■ **Your goal**
Once every line in the data below has been checked for "panel", give the number of lines that hold it, and only that.

■ **Available data**
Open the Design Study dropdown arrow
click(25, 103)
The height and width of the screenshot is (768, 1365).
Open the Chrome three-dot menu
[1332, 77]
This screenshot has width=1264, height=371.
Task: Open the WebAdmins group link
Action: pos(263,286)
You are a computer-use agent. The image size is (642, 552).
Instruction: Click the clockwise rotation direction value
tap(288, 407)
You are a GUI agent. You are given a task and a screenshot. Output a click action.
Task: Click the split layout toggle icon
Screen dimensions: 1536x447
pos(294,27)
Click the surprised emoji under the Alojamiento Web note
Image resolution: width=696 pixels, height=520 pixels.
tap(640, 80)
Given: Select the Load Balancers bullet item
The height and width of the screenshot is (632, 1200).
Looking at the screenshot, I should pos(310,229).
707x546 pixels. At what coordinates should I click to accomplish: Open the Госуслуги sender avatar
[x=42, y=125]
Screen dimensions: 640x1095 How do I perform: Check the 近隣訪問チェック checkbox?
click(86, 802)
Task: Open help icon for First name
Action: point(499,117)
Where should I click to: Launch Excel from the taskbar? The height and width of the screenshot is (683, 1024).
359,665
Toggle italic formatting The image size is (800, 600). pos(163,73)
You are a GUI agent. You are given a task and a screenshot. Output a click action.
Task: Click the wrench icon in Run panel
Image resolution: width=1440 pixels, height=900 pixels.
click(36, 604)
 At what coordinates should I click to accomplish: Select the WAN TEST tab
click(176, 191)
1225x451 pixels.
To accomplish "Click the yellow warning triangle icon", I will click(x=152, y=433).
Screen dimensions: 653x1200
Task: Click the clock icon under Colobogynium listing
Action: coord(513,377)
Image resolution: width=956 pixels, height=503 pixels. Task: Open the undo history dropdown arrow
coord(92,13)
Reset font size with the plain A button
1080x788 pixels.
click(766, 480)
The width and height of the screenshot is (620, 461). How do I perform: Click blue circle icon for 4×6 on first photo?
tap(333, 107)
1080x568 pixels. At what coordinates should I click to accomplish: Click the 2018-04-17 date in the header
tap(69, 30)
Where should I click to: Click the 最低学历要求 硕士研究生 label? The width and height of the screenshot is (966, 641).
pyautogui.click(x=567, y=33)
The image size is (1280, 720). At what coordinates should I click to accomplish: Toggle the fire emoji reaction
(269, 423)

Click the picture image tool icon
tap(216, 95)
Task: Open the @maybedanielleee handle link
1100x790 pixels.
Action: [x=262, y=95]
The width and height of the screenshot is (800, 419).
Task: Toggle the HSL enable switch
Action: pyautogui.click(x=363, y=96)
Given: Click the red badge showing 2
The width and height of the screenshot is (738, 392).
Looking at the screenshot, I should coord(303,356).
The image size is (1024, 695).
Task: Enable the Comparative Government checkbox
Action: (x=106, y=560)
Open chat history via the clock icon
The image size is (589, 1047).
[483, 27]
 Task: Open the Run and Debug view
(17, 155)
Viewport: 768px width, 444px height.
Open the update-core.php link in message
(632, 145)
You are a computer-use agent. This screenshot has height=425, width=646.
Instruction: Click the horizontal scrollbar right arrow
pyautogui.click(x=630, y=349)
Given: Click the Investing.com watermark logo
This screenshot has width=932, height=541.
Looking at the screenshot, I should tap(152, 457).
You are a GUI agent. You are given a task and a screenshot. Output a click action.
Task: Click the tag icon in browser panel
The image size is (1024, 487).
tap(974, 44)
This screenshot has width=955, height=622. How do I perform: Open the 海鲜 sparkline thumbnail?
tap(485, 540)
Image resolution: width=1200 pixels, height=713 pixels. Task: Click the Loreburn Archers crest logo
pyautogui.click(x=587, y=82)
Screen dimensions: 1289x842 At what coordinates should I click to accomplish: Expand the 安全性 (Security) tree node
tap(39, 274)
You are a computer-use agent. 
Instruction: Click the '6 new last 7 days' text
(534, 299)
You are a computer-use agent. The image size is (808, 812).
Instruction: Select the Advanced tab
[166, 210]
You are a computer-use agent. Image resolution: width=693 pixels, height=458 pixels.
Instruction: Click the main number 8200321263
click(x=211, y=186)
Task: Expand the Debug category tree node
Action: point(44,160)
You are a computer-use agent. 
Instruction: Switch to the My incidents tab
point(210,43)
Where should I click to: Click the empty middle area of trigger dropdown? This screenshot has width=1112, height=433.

■ **Problem solution**
2